→ Work to complete:
Would you output all the lines below precisely as they stand, leaving each picture out?

——————————

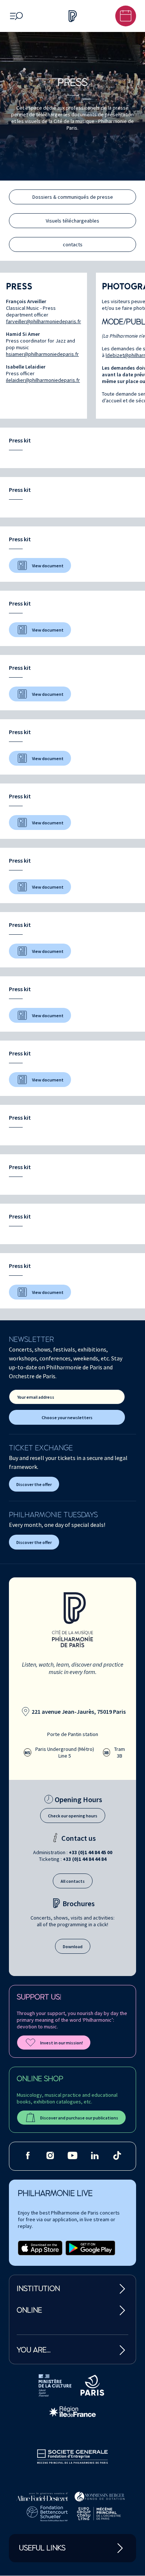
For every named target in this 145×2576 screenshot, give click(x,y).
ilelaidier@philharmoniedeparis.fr (43, 380)
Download (73, 1946)
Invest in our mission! (61, 2042)
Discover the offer (34, 1484)
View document (48, 565)
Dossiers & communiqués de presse (72, 197)
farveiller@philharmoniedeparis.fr (43, 321)
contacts (73, 244)
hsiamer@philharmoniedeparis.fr (42, 354)
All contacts (73, 1881)
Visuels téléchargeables (72, 220)
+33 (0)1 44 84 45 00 (90, 1852)
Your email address (35, 1397)
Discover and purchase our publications (79, 2118)
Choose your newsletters (67, 1417)
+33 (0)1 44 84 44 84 (84, 1859)
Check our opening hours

——————————

→ Expected output:
For every named target in this 145×2576 screenshot, give click(x,y).
ilelaidier@philharmoniedeparis.fr (43, 380)
Download (73, 1946)
Invest in our mission! (61, 2042)
Discover the offer (34, 1484)
View document (48, 565)
Dossiers & communiqués de presse (72, 197)
farveiller@philharmoniedeparis.fr (43, 321)
contacts (73, 244)
hsiamer@philharmoniedeparis.fr (42, 354)
All contacts (73, 1881)
Visuels téléchargeables (72, 220)
+33 (0)1 44 84 45 00 (90, 1852)
Your email address (35, 1397)
Discover and purchase our publications (79, 2118)
Choose your newsletters (67, 1417)
+33 (0)1 44 84 44 84 (84, 1859)
Check our opening hours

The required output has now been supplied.